Linear algebra EA=R factorization question

[FocusedWolf]

ok i know about the thing, i think its called gauss-jordan, where you do elimination on [A I] and you get [I A^-1] or [R E]or something like that.

question is how can you get the E that puts A into reduced row echelon form with "row operations" only...supposedly some easy way ?

on pg 134 Gilbert Strangs book "introduction to linear algebra" he says:

"EA = R
The square matrix E is the product of elementary matrices Eij and Pij and D^-1..." yea that's all he says about doing that, but it was good enough to get it on the exam, and probably the final now lol

on pg 139 he does some work that doesn't look like steps but he gets two different E that can get A unto rref... so what's the secret? :P

 

[Hurkyl]

I'm a little confused; what exactly is it that you want to know?

 

[HallsofIvy]

ok i know about the thing, i think its called gauss-jordan, where you do elimination on [A I] and you get [I A^-1] or [R E]or something like that.

question is how can you get the E that puts A into reduced row echelon form with "row operations" only...supposedly some easy way ?

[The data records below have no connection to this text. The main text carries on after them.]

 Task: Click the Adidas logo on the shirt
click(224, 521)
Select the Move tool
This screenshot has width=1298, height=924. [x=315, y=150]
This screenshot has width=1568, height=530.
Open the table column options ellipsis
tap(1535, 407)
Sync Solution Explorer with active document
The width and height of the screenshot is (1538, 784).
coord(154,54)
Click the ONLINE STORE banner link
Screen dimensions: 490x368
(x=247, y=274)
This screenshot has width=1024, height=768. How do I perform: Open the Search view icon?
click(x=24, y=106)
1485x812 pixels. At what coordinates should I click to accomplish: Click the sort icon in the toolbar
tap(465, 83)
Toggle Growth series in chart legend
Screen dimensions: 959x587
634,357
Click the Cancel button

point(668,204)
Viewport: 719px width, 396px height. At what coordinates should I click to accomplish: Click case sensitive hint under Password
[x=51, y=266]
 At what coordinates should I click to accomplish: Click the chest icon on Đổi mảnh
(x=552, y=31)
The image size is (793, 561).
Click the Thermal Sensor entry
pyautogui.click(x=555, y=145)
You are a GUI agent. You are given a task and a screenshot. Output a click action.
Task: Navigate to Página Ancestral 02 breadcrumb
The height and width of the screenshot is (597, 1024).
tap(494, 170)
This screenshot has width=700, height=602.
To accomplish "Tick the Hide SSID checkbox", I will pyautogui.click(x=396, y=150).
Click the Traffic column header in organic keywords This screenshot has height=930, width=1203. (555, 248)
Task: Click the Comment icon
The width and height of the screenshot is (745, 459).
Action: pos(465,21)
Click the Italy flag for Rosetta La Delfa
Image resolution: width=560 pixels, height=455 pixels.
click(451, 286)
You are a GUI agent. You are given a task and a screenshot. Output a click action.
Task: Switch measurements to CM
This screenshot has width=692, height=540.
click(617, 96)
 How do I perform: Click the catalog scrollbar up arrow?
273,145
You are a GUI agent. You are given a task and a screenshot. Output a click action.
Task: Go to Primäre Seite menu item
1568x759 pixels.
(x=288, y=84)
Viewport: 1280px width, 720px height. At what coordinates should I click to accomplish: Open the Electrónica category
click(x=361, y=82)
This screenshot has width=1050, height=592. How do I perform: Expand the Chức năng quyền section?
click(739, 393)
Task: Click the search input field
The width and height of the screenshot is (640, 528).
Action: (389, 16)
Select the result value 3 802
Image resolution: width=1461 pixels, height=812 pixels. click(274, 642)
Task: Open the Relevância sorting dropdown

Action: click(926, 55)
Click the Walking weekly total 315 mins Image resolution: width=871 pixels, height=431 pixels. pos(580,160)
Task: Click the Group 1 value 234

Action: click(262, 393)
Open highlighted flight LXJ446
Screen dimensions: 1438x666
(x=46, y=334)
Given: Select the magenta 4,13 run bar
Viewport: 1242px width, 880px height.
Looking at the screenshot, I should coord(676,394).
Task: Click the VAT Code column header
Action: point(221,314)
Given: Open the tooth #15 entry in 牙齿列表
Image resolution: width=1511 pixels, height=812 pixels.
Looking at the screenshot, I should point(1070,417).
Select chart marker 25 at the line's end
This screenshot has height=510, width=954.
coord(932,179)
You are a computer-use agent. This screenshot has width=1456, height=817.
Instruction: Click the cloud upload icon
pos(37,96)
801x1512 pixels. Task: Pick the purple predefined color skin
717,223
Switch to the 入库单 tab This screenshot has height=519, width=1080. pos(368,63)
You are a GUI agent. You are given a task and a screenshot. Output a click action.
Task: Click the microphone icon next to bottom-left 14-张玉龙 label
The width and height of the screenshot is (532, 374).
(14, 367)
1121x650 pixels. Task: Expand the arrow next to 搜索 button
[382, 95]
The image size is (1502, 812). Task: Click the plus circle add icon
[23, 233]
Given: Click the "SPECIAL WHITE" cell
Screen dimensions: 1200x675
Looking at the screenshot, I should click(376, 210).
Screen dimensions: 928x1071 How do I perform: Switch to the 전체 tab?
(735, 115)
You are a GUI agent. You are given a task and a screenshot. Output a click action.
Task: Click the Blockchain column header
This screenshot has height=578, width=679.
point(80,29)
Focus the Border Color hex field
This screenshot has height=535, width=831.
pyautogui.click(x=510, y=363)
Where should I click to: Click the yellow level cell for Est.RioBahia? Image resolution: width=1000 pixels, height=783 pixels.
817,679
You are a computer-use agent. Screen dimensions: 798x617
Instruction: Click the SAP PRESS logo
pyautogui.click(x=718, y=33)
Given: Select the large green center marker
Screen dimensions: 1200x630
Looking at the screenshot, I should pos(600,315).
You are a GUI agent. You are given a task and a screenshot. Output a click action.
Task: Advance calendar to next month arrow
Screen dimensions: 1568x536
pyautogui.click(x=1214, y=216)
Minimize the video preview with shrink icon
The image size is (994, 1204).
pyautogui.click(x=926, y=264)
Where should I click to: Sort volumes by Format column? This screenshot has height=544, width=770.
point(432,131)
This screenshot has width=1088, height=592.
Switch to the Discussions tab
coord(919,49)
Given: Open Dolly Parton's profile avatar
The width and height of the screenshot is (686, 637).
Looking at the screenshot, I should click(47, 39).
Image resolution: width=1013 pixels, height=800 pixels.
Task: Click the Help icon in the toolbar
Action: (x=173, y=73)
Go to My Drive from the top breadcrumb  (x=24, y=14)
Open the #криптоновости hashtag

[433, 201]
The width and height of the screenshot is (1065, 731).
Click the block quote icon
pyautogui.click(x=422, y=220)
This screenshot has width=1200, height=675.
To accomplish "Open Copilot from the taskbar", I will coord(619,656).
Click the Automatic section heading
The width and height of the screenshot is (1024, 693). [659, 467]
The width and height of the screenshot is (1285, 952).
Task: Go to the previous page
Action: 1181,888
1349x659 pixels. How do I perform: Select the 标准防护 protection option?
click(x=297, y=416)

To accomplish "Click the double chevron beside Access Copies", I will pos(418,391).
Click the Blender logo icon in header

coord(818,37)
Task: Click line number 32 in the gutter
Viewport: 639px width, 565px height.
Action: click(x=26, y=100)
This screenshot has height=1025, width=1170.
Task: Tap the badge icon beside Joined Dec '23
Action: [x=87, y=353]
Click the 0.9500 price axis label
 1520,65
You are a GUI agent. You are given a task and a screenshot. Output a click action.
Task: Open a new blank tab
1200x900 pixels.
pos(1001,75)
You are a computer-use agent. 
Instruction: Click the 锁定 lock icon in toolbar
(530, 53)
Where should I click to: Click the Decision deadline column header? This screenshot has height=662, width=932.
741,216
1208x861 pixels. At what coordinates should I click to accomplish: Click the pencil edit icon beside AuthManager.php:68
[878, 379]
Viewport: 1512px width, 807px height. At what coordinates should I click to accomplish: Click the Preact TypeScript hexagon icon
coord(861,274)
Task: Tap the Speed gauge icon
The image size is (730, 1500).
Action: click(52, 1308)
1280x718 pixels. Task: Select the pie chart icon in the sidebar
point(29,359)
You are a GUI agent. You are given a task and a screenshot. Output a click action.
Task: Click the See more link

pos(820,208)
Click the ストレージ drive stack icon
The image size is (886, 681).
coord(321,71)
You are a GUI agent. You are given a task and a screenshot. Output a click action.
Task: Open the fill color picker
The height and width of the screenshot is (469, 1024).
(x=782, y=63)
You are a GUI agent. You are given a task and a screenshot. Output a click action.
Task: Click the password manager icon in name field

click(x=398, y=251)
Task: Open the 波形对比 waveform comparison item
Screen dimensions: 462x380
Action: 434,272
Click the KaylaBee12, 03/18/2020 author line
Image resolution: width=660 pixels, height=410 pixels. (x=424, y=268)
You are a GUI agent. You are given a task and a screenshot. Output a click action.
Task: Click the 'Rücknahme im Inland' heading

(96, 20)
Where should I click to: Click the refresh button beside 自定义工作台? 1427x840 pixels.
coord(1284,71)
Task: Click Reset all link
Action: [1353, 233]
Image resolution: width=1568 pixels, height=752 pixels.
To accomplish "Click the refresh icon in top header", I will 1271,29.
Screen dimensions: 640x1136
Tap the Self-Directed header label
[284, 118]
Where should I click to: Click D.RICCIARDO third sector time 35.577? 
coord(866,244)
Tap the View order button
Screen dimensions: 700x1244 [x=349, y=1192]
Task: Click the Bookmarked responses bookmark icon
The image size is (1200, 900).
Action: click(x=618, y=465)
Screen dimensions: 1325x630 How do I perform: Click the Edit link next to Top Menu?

on pg 134 Gilbert Strangs book "introduction to linear algebra" he says:

"EA = R
The square matrix E is the product of elementary matrices Eij and Pij and D^-1..." yea that's all he says about doing that, but it was good enough to get it on the exam, and probably the final now lol

on pg 139 he does some work that doesn't look like steps but he gets two different E that can get A unto rref... so what's the secret? :P

Well, yes, there is an "easy way" to get E- you DO the row operations that put A into "reduced echelon form". For example, to find the inverse of
$$A= \left[\begin{array}{cc}2 & 1 \\ 3 & 2\end{array}\right]$$
First set it up as:
$$\left[\begin{array}{cccc}2 & 1 & 1 & 0\\ 3 & 2 & 0 & 1\end{array}\right]$$
Now do row operations to reduce the "A" part to the identity matrix (ie.e reduced row echelon). Do one column at a time. Since you want a "1" in the upper left, divide the first row by 2. Since you want a "0" in the lower left, multiply the new first row by -3 and add to the second row:
$$\left[\begin{array}{cc}1 & \frac{1}{2} & \frac{1}{2} & 0 \\ 0 & \frac{1}{2} & -\frac{3}{2} & 1\end{array}\right]$$
Now you want the second column to be "0" and "1": multiply the second row by 2 and subtract 1/1 times the new second row from the first row:
$$\left[\begin{array}{cc}1 & 0 & 2 & -1 \\ 0 & 1 & -3 & 2\end{array}\right]$$
The inverse matrix is
$$A^{-1}= \left[\begin{array}{cc}2 & -1 \\ -3 & 2\end{array}\right]$$

The quote from Strang is not saying HOW to do that but explaining WHY it works. Every row operation corresponds to an elementary matrix constructed by applying that row operation to the identity matrix: applying the row operation to any matrix is the same as multiplying the matrix by the corresponding elementary matrix. Applying a sequence of row operations is the same as multiplying by the corresponding elementary matrices in order. The product of all those elementary matrices is the same as applying all the row operations to the identity matrix.

In the above calculation, the sequence of row operations reduces A to the identity matrix so multiplying by the product of their corresponding elementary matrices does the same: that product is the inverse matrix. Since we apply those same operations to the identity matrix as we work, we produce that inverse matrix.